● **Text excerpt**:
Conduits, part 5: Buffering

January 10, 2012

GravatarMichael Snoyman

Overview

This is the fifth (and probably final) part in a series on conduits, an approach to handling streams of data. You can see the previous posts at:

  1. The Resource monad transformer
  2. Sources
  3. Sinks
  4. Conduits

This post is mostly about the concept of buffering. We'll also cover a few other miscealaneous topics as well.

Inversion of Control

Buffering was actually one of the main motivations in the creation of the conduit package. To see its importance, we need to consider the approach we've seen so far, which we'll call inversion of control, or IoC.

Suppose you want to count how many newline characters there are in a file. In the standard imperative approach, you would do someting like:

  1. Open the file
  2. Pull some data into a buffer
  3. Loop over the values in the buffer, incrementing a counter on each newline character
  4. Return to 2
  5. Close the file

Notice that your code is explicitly calling out to other code and that code is returning control back to your code. You have retained full control of the flow of execution of your program. The conduit approach we've seen so far does not work this way. Instead, you would:

  1. Write a sink that counts newlines and adds the result to an accumulator.

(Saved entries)
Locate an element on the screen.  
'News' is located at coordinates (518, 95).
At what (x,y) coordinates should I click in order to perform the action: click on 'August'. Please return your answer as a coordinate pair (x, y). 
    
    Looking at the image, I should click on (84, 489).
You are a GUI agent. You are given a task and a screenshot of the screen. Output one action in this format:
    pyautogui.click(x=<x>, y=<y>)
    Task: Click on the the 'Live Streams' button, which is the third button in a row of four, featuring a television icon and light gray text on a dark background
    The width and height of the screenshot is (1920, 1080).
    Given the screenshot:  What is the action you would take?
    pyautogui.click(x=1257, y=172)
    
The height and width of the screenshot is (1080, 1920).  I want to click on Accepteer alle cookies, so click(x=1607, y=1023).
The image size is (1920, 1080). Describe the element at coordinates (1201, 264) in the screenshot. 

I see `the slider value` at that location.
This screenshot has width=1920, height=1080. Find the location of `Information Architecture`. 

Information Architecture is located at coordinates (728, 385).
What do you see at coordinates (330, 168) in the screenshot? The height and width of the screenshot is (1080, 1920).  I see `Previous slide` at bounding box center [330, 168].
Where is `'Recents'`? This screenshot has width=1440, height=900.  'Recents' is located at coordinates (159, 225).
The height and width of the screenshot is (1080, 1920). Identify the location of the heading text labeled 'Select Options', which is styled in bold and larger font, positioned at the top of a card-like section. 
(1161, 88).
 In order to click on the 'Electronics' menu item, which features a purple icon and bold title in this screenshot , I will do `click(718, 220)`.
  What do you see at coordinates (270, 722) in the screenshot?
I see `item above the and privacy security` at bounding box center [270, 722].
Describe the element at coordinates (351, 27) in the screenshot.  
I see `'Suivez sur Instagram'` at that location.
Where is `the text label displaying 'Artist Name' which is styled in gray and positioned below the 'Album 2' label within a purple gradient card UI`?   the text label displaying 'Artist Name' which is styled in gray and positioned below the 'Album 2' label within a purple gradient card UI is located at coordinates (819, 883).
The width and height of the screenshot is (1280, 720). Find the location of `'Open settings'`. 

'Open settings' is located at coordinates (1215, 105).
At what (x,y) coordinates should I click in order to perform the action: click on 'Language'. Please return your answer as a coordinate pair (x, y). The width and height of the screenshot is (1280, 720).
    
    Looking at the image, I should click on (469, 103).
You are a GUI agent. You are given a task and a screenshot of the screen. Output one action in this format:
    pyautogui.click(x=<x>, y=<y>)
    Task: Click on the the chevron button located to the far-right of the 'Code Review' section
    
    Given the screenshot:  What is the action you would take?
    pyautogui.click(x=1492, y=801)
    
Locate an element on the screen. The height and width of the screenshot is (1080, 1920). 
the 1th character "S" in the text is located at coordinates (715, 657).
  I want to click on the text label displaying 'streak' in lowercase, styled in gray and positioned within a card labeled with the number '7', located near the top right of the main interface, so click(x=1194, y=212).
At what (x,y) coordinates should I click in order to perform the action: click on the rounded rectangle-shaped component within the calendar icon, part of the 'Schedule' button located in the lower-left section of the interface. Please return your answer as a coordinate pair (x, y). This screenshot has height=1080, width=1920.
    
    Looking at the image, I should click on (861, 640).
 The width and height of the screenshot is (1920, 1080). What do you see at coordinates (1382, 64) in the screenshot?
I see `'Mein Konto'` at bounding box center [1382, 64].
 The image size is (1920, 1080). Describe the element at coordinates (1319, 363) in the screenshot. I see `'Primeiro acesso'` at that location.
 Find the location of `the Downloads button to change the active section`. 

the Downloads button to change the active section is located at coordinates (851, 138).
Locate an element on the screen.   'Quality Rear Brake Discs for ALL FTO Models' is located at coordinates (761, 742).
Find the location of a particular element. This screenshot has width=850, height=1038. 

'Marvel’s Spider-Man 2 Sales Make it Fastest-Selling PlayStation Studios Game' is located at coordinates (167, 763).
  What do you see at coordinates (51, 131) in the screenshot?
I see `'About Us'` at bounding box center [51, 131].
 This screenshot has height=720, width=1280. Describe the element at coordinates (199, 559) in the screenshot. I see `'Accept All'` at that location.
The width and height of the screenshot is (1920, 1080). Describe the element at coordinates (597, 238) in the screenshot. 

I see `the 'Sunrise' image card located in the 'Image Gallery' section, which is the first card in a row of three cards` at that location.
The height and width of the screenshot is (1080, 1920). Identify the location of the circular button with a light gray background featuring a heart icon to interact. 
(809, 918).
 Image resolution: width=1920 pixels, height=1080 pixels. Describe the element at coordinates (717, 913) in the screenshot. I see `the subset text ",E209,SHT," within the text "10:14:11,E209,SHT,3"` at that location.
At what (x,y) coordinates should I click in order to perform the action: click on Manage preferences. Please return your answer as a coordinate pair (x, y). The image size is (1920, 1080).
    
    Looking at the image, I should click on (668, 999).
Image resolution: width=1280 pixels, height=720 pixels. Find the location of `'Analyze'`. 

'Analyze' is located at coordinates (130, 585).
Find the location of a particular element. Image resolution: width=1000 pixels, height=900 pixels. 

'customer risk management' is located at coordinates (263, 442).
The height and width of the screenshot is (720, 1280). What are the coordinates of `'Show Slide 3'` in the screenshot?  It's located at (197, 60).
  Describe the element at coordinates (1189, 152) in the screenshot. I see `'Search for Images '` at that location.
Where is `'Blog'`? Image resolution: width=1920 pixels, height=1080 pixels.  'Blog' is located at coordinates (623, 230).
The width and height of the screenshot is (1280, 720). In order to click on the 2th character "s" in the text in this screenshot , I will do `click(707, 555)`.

● **Exercise requirements**:
1. List the steps of the standard imperative approach to counting newline characters in a file, as given in the conduits post.
2. In the saved entries rows, swap "screenshot" for "screen image" and return only the affected span: begin at the line that has "click on 'Language'." and stop after the line that has "Looking at the image, I should click on (469, 103).".
The text and the rows have no connection to each other.

● **Replies**:
1.
1. Open the file
2. Pull some data into a buffer
3. Loop over the values in the buffer, incrementing a counter on each newline character
4. Return to 2
5. Close the file

2.
At what (x,y) coordinates should I click in order to perform the action: click on 'Language'. Please return your answer as a coordinate pair (x, y). The width and height of the screen image is (1280, 720).
    
    Looking at the image, I should click on (469, 103).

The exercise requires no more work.